* **TASK DETAILS**:
From the listing below, pull out the lines that hold "Click".

* **GIVEN DATA**:
----
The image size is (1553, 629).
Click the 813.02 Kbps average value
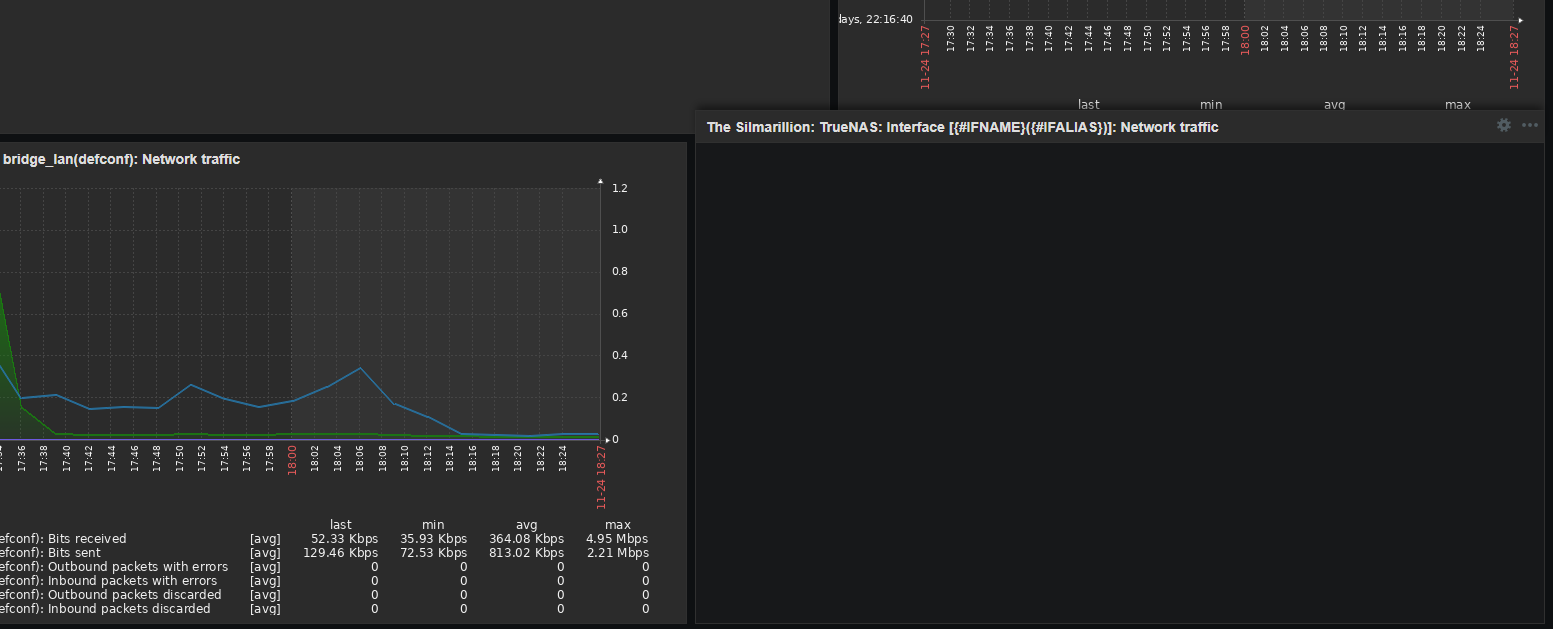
----
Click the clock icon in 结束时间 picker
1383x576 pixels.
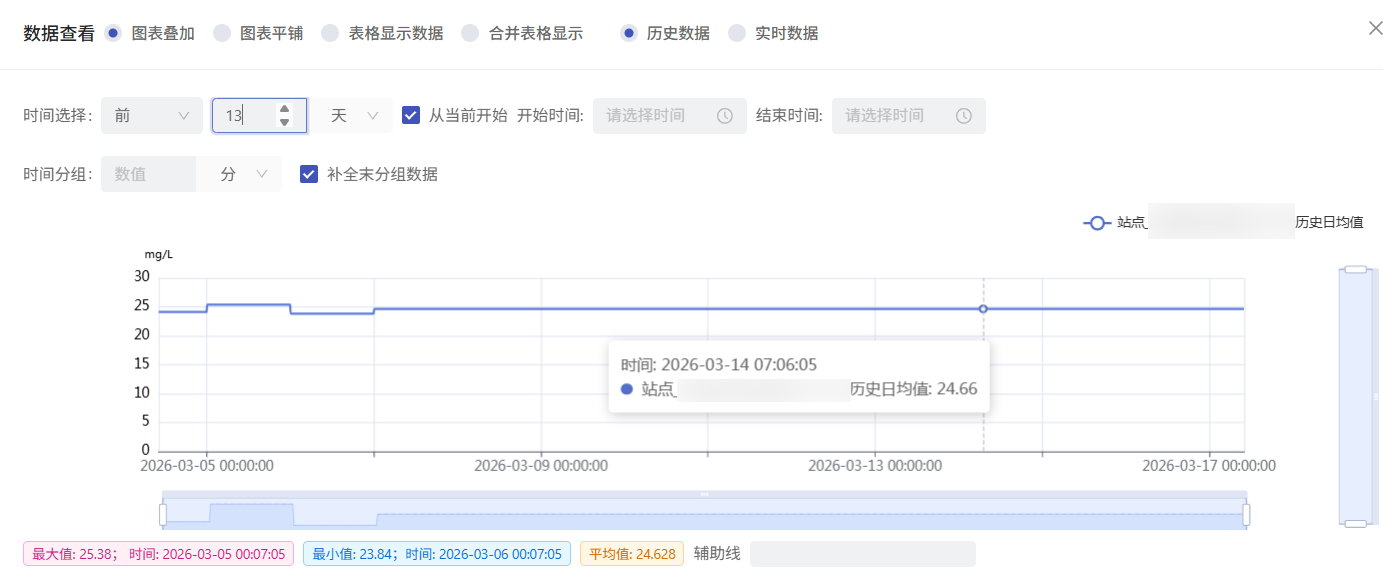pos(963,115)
----
* **EXERCISE RESPONSE**:
Click the 813.02 Kbps average value
Click the clock icon in 结束时间 picker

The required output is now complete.